Four models, four technical approaches, one shared direction: prioritizing tool-calling and agent capabilities over raw intelligence. Behind this trend lies the rising value of the orchestration layer.
In the week surrounding Chinese New Year 2026, China's AI scene put on a collective release show: Qwen3.5, MiniMax M2.5, GLM-5, and Kimi K2.5 all dropped within days of each other. I've been putting each of them through their paces, and the more I use them, the more I notice something interesting—their technical approaches differ, but they share a common direction: prioritizing tool-calling and agent capabilities over raw intelligence.

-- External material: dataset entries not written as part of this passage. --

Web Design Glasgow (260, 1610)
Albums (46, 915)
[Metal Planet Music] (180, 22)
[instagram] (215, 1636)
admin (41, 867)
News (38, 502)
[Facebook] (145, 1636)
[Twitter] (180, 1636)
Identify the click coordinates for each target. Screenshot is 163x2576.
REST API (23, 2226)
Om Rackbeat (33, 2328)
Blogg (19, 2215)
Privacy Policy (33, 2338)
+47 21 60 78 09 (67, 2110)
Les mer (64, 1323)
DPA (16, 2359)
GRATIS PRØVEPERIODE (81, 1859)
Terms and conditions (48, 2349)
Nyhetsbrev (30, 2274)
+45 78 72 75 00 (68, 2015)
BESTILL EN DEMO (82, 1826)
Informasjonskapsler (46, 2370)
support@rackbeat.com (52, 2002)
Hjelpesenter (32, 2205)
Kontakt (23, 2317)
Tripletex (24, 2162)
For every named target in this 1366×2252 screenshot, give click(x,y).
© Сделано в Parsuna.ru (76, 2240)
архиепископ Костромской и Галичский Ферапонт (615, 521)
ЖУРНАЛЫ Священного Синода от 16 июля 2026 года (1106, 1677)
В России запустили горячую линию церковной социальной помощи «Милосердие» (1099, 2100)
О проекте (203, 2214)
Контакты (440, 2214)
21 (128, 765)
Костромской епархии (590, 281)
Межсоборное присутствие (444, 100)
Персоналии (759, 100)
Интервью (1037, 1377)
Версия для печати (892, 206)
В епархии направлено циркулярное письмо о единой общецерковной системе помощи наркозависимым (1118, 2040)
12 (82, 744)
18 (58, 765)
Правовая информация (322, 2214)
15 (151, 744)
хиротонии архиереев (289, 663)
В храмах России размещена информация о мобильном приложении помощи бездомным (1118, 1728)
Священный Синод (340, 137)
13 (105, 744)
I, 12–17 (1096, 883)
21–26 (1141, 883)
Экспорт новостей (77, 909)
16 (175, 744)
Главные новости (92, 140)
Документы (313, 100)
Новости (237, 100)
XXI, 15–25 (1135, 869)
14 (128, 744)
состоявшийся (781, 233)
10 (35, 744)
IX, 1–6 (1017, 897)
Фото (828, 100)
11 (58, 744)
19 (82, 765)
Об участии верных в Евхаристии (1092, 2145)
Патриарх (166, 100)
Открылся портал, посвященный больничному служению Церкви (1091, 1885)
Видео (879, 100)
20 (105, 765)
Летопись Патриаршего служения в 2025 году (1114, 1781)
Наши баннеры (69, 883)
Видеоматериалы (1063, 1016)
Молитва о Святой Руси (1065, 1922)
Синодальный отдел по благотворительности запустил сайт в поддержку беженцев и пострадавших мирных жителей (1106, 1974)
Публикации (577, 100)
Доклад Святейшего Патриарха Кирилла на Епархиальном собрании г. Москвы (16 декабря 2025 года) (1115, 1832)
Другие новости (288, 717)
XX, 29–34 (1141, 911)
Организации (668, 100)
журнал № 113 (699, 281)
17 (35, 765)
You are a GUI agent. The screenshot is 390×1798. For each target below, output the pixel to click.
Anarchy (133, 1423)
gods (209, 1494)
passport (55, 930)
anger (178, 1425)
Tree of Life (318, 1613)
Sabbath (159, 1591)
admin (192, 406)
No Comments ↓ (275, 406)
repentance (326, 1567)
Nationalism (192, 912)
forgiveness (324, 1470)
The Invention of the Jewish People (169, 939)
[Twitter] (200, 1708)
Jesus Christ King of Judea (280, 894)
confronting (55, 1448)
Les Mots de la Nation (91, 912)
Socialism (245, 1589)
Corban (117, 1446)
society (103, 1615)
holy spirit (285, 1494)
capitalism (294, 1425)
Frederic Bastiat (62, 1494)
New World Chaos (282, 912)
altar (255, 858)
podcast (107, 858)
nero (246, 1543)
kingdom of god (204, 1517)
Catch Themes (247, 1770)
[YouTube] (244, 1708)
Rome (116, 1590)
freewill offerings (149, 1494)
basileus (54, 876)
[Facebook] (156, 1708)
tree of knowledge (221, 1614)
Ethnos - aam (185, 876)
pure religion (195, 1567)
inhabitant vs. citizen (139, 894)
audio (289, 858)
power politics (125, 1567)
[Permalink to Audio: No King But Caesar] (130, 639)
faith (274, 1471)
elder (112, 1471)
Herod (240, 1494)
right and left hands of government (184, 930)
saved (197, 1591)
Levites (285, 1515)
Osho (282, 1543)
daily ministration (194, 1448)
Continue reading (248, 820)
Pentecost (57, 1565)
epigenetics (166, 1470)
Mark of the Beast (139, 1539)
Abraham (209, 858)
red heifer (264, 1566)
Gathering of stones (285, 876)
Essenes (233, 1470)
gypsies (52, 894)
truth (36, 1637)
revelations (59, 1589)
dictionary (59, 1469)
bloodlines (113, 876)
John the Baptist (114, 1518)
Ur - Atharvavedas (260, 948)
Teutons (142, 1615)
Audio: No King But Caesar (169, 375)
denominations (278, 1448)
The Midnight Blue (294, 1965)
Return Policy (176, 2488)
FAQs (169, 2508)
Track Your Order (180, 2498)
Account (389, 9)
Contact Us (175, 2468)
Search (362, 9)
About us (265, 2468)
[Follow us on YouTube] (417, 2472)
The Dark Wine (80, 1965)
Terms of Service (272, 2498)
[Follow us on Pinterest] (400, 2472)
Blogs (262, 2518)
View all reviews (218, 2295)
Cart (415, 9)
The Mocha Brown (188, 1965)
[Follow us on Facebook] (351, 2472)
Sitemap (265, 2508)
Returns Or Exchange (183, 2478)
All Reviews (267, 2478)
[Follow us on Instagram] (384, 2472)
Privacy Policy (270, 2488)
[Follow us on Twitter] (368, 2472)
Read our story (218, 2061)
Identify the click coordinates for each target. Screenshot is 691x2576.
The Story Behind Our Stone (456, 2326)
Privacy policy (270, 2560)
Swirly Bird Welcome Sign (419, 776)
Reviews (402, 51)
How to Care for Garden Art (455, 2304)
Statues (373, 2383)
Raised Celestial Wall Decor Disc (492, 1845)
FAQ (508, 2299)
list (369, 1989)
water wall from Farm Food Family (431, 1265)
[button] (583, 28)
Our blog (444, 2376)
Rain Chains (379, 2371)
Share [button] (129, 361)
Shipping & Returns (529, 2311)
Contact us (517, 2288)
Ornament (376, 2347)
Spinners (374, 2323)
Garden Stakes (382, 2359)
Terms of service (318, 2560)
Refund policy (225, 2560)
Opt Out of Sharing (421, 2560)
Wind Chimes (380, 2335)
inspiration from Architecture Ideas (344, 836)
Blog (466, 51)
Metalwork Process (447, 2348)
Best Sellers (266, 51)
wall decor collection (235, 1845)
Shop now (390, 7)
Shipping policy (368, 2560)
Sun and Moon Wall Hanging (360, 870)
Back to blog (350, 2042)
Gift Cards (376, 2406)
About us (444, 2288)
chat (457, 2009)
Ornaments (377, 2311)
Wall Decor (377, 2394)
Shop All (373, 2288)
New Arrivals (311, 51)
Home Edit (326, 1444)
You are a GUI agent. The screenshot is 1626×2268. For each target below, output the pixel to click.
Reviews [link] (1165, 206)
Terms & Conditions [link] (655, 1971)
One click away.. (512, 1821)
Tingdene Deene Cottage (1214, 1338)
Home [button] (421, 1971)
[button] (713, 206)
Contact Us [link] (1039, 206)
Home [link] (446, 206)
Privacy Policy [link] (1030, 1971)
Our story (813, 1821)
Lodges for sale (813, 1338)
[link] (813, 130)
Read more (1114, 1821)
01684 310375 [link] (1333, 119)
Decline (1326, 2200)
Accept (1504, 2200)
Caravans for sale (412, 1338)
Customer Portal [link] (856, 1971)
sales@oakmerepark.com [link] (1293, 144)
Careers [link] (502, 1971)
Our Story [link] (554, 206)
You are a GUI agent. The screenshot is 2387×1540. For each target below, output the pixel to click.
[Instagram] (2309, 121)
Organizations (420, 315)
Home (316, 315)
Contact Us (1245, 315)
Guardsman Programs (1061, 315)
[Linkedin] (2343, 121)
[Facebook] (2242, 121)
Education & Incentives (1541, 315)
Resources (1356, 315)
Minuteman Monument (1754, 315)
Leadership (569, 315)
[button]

This post is my research notes on these four models, ending with a broader observation I've been sitting with.
Alibaba's Qwen3.5 is the most architecturally adventurous of the bunch. The flagship Qwen3.5-397B-A17B uses a hybrid architecture fusing linear attention (via Gated Delta Networks) with sparse mixture-of-experts (Sparse MoE)—397B total parameters, but only 17B activated per forward pass. This achieves top-tier capability while dramatically reducing inference costs.
The language coverage expansion is also notable: from 119 languages in the previous generation to 201 languages and dialects, which has real implications for global deployment.
On tool calling, Qwen3.5 performs impressively. It scores 72.9 on BFCL-V4 (tool use benchmark) and 46.1 on MCP-Mark (MCP protocol tool calling), both placing it in the top tier among open-source models. The hosted Qwen3.5-Plus comes with built-in official tools, adaptive tool selection, and a 1 million token context window.
The small-scale versions are equally interesting: Qwen3.5-9B outperforms OpenAI's gpt-oss-120B on multiple benchmarks while running on a standard laptop—a significant development for locally deployed agent frameworks.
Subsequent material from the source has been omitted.